Problem requirements >> Nothing should appear in the answer except the lines from the one with "Task: Switch to the Leistung tab" through the end of the listing below, transcribed exactly and without pictures.
*** Begin section ***
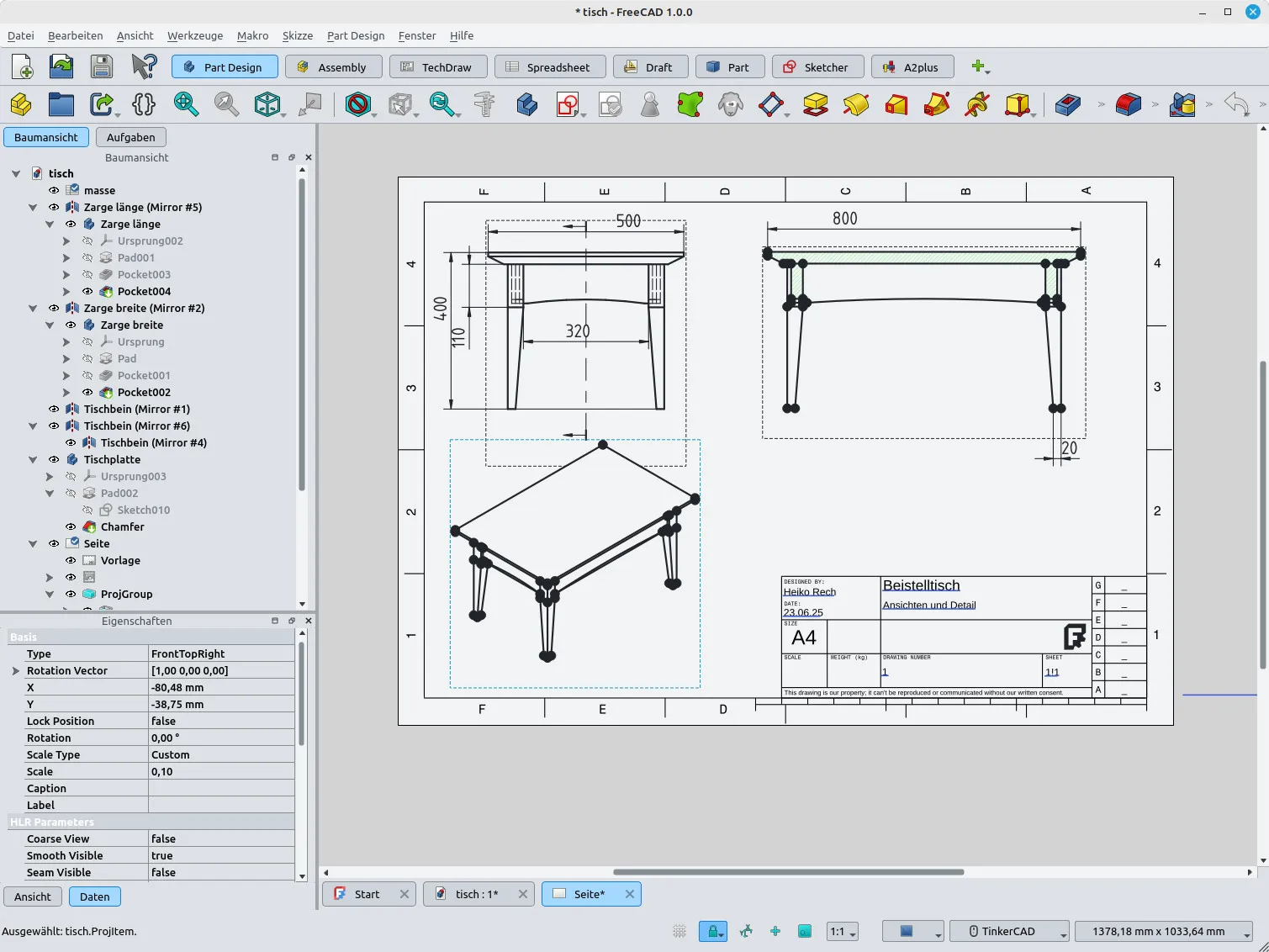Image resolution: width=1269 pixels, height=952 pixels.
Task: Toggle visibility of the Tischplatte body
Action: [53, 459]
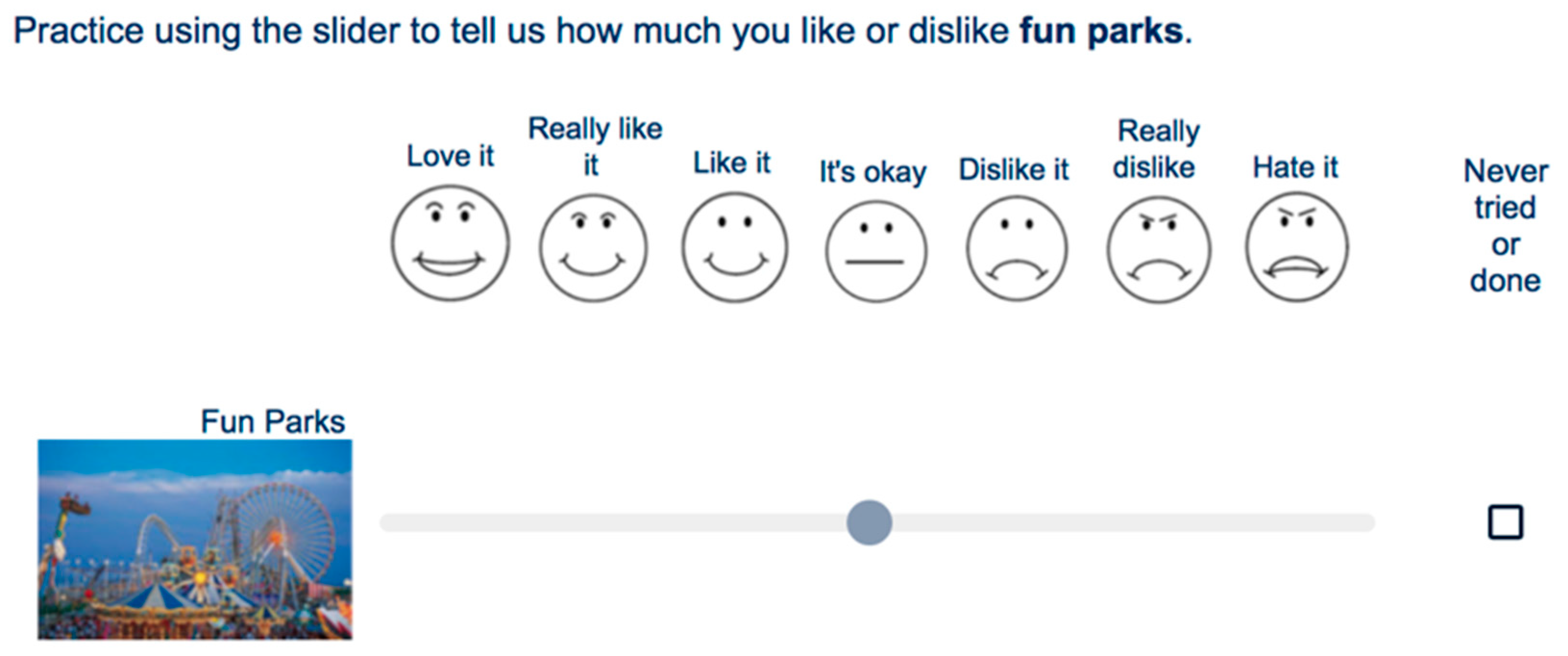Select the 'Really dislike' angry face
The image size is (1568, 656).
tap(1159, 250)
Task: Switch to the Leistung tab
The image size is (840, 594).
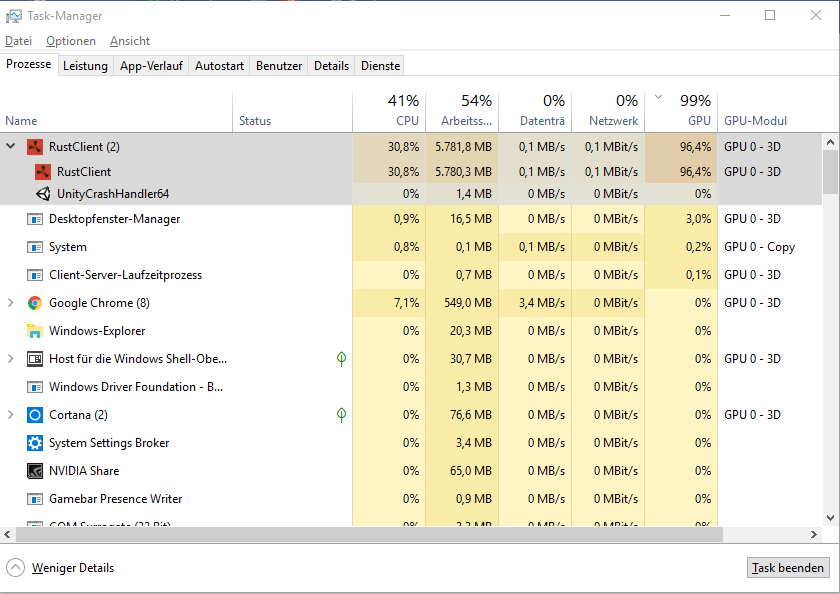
*** End section ***
Final answer >>
Task: Switch to the Leistung tab
The image size is (840, 594).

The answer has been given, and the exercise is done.